**What is being asked:** Find the line with "Click the dashboard ViewController action" in the records below. Copy it and every line after it, up to and including the line with "Open the Calculator".

**Exercise materials:**
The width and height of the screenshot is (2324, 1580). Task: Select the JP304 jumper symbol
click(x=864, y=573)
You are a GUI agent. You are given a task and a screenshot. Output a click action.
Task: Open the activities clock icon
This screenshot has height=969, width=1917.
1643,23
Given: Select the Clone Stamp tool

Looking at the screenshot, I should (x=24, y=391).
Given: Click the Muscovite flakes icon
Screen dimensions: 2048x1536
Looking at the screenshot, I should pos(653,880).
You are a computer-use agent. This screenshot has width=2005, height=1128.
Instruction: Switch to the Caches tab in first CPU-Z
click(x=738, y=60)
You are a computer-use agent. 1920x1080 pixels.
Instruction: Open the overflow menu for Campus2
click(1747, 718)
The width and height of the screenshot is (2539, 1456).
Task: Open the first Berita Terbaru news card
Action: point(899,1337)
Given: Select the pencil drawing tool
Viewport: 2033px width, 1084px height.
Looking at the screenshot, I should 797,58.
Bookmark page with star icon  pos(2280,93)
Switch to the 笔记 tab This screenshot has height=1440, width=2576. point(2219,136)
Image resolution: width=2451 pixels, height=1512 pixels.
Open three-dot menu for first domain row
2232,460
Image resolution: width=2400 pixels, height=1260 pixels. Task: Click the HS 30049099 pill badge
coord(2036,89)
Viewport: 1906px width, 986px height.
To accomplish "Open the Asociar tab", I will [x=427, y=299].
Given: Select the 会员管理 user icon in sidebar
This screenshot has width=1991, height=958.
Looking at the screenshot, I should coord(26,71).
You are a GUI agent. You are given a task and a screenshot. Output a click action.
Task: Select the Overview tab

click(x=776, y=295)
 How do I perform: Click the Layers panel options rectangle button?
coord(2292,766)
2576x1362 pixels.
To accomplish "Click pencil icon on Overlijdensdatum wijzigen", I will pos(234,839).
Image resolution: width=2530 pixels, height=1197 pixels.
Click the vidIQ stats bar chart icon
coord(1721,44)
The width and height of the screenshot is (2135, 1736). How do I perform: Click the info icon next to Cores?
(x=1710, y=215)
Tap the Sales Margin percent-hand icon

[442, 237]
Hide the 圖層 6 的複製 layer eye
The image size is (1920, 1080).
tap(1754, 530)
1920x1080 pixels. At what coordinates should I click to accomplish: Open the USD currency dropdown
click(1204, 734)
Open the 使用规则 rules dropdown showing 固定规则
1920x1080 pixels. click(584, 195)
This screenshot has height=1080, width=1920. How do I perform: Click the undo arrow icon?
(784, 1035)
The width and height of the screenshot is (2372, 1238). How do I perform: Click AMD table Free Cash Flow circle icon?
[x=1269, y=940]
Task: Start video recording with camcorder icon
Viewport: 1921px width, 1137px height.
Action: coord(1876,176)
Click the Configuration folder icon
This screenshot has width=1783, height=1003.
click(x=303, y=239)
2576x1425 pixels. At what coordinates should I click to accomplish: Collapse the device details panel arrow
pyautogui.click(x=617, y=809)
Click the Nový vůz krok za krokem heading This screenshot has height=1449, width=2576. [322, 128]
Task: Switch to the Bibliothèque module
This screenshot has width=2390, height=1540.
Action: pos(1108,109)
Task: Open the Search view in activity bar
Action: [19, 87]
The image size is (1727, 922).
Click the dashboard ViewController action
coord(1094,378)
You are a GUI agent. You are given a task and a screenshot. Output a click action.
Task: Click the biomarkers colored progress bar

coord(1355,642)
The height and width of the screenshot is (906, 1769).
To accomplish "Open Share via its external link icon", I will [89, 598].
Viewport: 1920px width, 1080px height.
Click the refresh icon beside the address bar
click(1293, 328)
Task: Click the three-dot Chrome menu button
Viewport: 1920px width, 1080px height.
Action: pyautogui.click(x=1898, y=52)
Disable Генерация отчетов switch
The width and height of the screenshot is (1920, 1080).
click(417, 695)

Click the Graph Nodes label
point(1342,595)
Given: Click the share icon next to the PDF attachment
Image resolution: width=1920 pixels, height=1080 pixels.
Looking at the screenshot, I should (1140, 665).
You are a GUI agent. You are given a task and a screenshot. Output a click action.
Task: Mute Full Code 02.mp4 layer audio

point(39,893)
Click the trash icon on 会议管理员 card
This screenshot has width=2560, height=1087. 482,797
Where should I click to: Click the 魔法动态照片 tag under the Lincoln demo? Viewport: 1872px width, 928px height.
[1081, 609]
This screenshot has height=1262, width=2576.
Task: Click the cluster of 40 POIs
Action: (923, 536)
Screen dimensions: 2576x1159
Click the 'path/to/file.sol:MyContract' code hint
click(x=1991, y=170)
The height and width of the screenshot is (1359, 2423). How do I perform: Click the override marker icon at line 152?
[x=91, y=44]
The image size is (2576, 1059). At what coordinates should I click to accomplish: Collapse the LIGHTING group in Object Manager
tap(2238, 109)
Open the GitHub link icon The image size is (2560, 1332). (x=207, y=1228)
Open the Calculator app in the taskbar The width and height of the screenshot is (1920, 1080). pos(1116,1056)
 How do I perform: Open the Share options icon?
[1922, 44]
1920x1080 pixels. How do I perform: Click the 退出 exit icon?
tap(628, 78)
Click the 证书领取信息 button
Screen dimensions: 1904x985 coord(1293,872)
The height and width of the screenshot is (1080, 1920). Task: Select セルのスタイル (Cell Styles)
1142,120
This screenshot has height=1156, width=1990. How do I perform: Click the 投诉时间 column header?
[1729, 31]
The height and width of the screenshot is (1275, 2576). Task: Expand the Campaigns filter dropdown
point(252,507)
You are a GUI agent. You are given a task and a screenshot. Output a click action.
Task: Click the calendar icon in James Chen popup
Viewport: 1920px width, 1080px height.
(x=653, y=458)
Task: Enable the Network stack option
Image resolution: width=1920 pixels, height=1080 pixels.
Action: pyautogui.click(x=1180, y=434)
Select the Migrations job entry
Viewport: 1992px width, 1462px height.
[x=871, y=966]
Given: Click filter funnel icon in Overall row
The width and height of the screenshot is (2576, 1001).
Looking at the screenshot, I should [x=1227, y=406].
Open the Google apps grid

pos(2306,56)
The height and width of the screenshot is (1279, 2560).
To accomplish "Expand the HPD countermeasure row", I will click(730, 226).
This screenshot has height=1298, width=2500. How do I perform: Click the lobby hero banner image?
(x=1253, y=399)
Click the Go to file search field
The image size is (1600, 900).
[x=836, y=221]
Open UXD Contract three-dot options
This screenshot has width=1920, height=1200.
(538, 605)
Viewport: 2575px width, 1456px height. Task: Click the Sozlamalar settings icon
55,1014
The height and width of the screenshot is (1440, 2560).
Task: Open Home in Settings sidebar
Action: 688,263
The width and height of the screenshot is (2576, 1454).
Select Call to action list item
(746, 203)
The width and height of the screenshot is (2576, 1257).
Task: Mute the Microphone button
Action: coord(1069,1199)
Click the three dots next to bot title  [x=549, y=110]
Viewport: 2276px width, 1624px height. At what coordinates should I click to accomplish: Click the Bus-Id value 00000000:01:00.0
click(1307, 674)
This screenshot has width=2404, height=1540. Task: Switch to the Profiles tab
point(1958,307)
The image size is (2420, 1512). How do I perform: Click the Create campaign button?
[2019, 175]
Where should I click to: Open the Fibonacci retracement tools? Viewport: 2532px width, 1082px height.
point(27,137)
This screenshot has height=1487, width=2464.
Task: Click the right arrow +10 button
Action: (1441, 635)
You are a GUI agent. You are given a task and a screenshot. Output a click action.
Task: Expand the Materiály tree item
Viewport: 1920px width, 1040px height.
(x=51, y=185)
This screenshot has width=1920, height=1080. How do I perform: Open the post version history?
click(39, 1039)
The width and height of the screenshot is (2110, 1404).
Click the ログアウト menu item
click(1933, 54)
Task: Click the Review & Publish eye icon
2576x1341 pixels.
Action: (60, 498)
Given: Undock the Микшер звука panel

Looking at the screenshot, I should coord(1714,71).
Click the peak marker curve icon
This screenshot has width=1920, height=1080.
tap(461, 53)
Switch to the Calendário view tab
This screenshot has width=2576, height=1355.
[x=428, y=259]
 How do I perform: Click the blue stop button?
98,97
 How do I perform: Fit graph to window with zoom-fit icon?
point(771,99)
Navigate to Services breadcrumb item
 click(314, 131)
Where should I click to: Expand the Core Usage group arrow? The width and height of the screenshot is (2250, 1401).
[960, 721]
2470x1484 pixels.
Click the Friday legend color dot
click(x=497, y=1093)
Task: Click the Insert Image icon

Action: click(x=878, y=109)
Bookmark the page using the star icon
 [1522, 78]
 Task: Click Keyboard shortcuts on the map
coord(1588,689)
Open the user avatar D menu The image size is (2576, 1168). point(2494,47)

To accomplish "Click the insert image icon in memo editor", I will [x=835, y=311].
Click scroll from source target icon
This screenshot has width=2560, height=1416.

**Response area:**
Click the dashboard ViewController action
coord(1094,378)
You are a GUI agent. You are given a task and a screenshot. Output a click action.
Task: Click the biomarkers colored progress bar

coord(1355,642)
The height and width of the screenshot is (906, 1769).
To accomplish "Open Share via its external link icon", I will [89, 598].
Viewport: 1920px width, 1080px height.
Click the refresh icon beside the address bar
click(1293, 328)
Task: Click the three-dot Chrome menu button
Viewport: 1920px width, 1080px height.
Action: pyautogui.click(x=1898, y=52)
Disable Генерация отчетов switch
The width and height of the screenshot is (1920, 1080).
click(417, 695)

Click the Graph Nodes label
point(1342,595)
Given: Click the share icon next to the PDF attachment
Image resolution: width=1920 pixels, height=1080 pixels.
Looking at the screenshot, I should (1140, 665).
You are a GUI agent. You are given a task and a screenshot. Output a click action.
Task: Mute Full Code 02.mp4 layer audio

point(39,893)
Click the trash icon on 会议管理员 card
This screenshot has width=2560, height=1087. 482,797
Where should I click to: Click the 魔法动态照片 tag under the Lincoln demo? Viewport: 1872px width, 928px height.
[1081, 609]
This screenshot has height=1262, width=2576.
Task: Click the cluster of 40 POIs
Action: (923, 536)
Screen dimensions: 2576x1159
Click the 'path/to/file.sol:MyContract' code hint
click(x=1991, y=170)
The height and width of the screenshot is (1359, 2423). How do I perform: Click the override marker icon at line 152?
[x=91, y=44]
The image size is (2576, 1059). At what coordinates should I click to accomplish: Collapse the LIGHTING group in Object Manager
tap(2238, 109)
Open the GitHub link icon The image size is (2560, 1332). (x=207, y=1228)
Open the Calculator app in the taskbar The width and height of the screenshot is (1920, 1080). pos(1116,1056)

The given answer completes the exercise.